RECORDS FOR THIS EXERCISE:
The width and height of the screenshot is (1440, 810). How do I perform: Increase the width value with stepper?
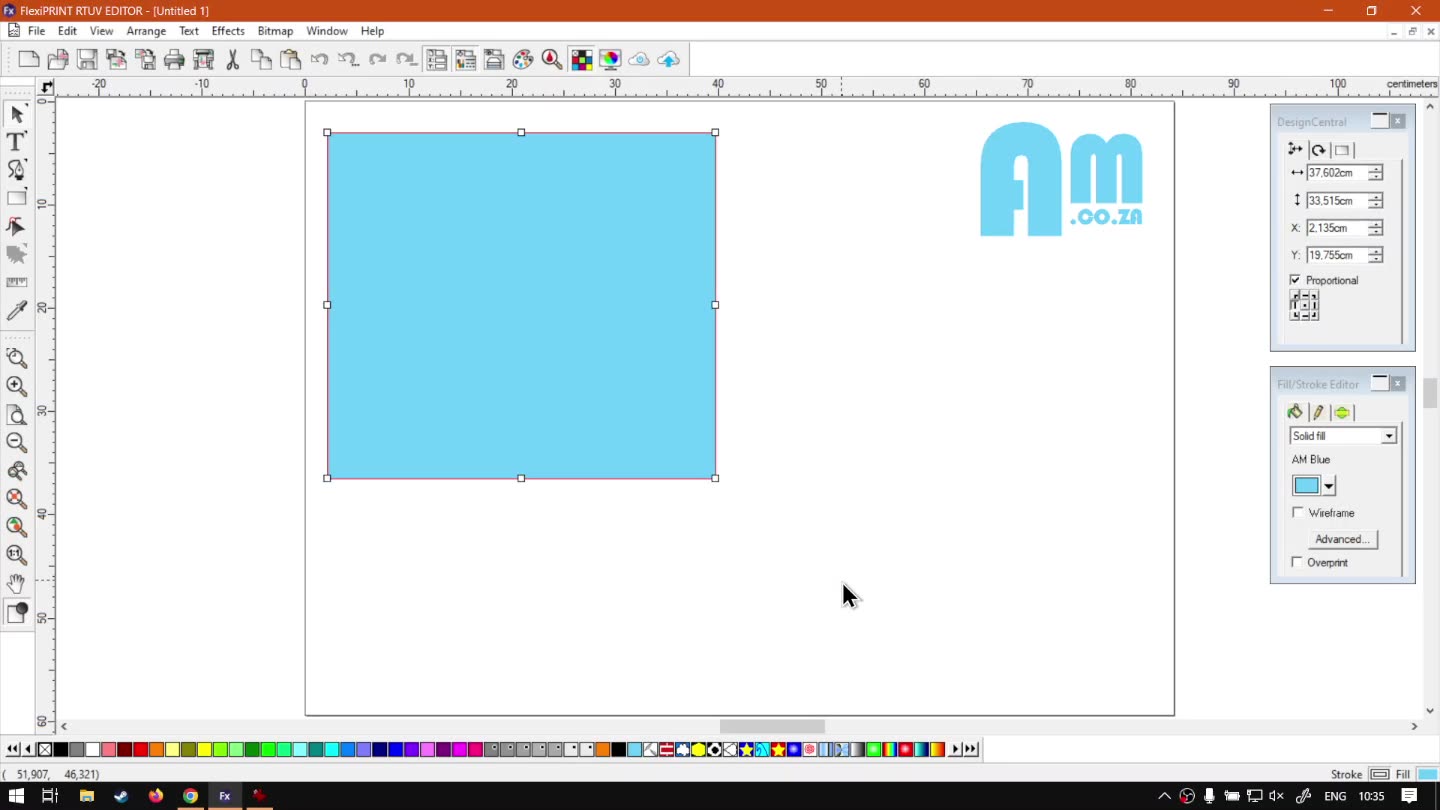click(x=1376, y=169)
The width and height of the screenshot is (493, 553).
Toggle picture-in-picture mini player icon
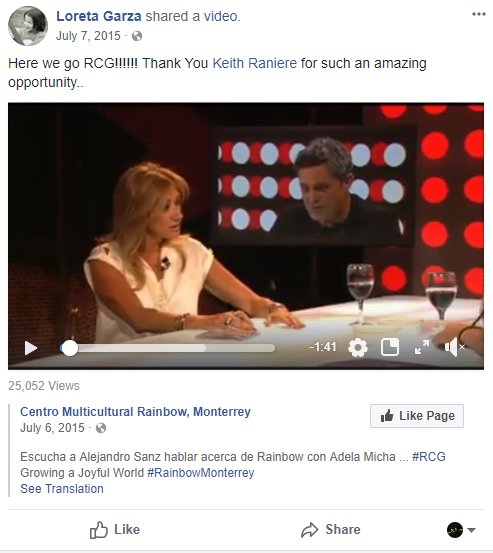(x=390, y=347)
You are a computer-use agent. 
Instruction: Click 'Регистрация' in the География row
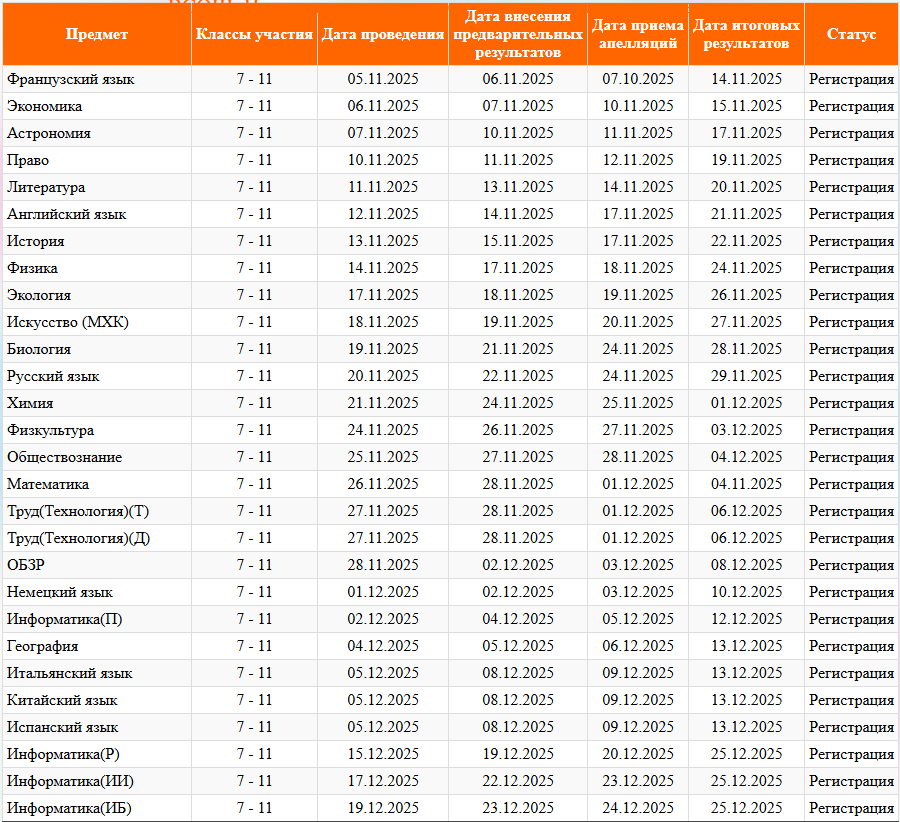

INSTRUCTIONS FOR THE TASK: In your output, include only the lines from the line containing "Toggle picture-in-picture mini player icon" through the last line of the material above, exactly as they appear, and leave out the pictures.

ANSWER TO THIS TASK:
Toggle picture-in-picture mini player icon
(x=390, y=347)
You are a computer-use agent. 
Instruction: Click 'Регистрация' in the География row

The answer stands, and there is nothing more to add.